Non c’è niente da fare. Nessuno può scappare dalla propria storia, dalla propria vocazione, dal proprio codice genetico. Il richiamo della foresta è così forte da far svanire il rigore algido di Calvino o Robespierre – figli di culture terribili e tragiche lontanissime da noi – per far invece riemergere dalla feccia della nostra civiltà cialtrona il baffo nero, il mandolino, il mettiamoci d’accordo, la pacificazione, l’amnistia, il così fan tutti, l’etica spaghettara e tutto il resto del portato di un popolo servo fin nelle radici, che negli ultimi duemila anni è stato invaso da tutti e con tutti ha fatto i più bassi compromessi, che non ha mai finito una guerra con lo stesso alleato con cui l’aveva iniziata, che non a caso tiene legati da un filo rosso Sciaboletta e Schettino e per il quale la furbizia non è il più vile dei difetti, ma la più gigionesca delle qualità. E va bene, ho preso una mazzetta. E che sarà mai?
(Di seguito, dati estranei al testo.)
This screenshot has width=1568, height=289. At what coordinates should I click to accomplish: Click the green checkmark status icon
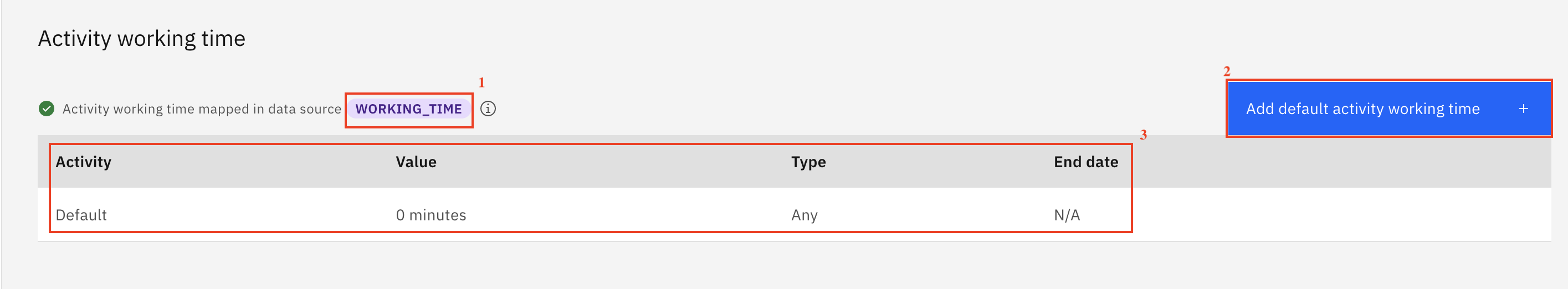click(x=46, y=109)
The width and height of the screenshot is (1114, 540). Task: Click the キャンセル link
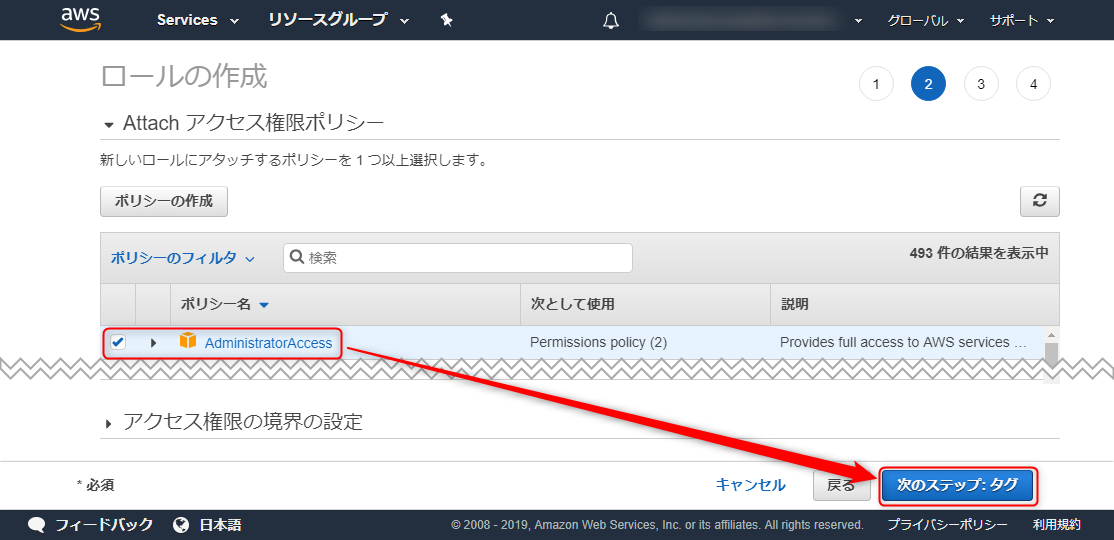(x=750, y=485)
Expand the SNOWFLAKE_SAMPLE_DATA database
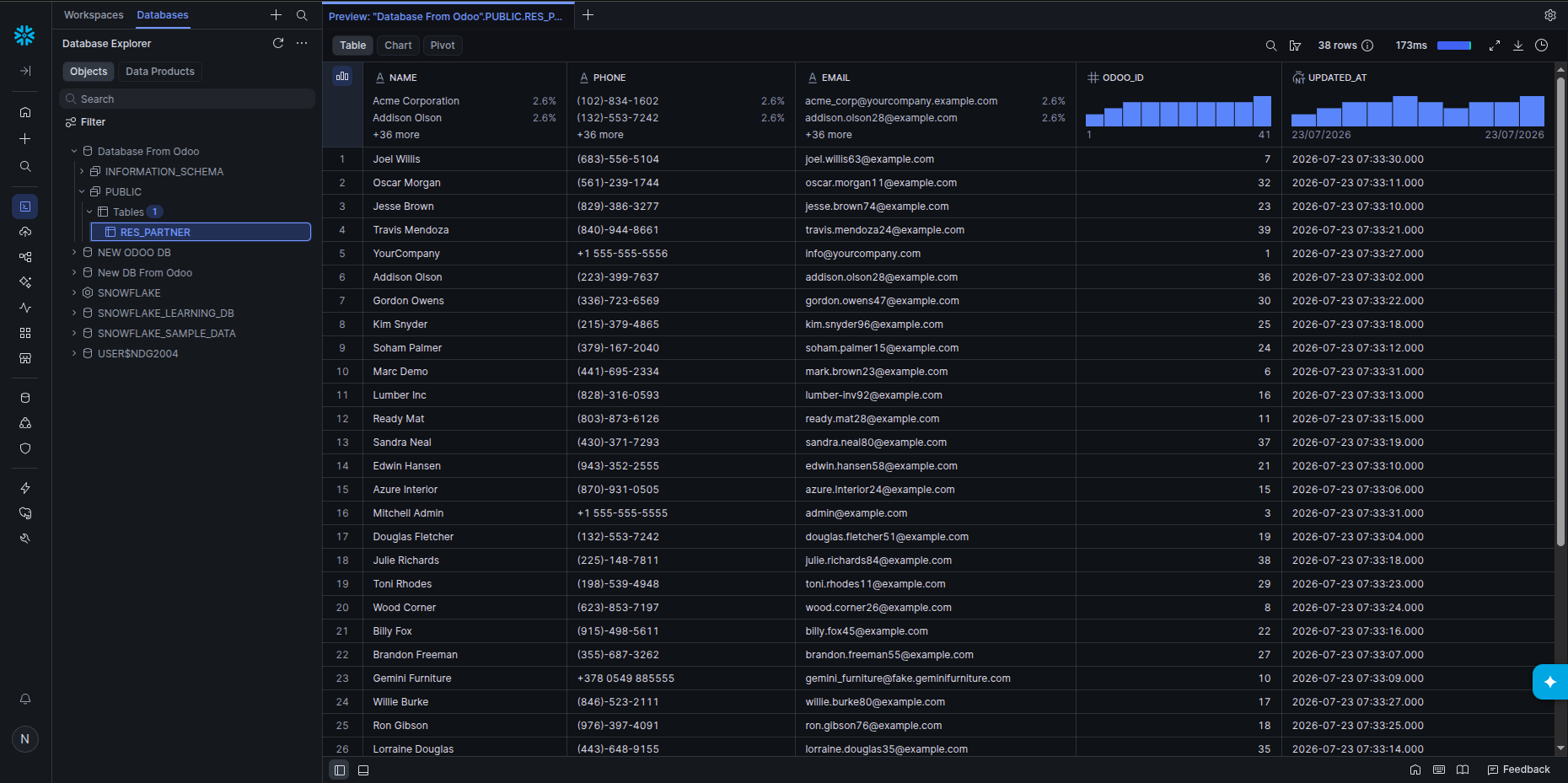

E se è così – ed è così – da lì in avanti finisce la politica e inizia il cabaret. La grande inchiesta diventa materia da rivista. La pupa e il boss, il calciatore e il reuccio della banda della Magliana, il presentatore e l’estorsore seriale e i locali della Roma male e il gergo criminale e il romanesco inglesizzato e gli spassosissimi soprannomi della banda dei quattro: Er Cecato, Er Maialetto, Er Spezzapollici e naturalmente – poteva forse mancare? - Er Forfora. E così partono le battute, le freddure, i tripli sensi, il cinismo da osteria e il meraviglioso popolo del web, che in quanto a dar fiato alle pirlate non ha eguali nella storia dell’umanità, a motteggiare e sghignazzare e postare fino a quando la tragedia inizia a trascolorare inesorabilmente nel grottesco, nel fellinismo di maniera, nel pasolinismo d’accatto. Tema da tabloid gossipparo, da trasmissione trash, da ospitata all’Isola dei famosi. Quanto vogliamo scommettere che anche stavolta finirà così?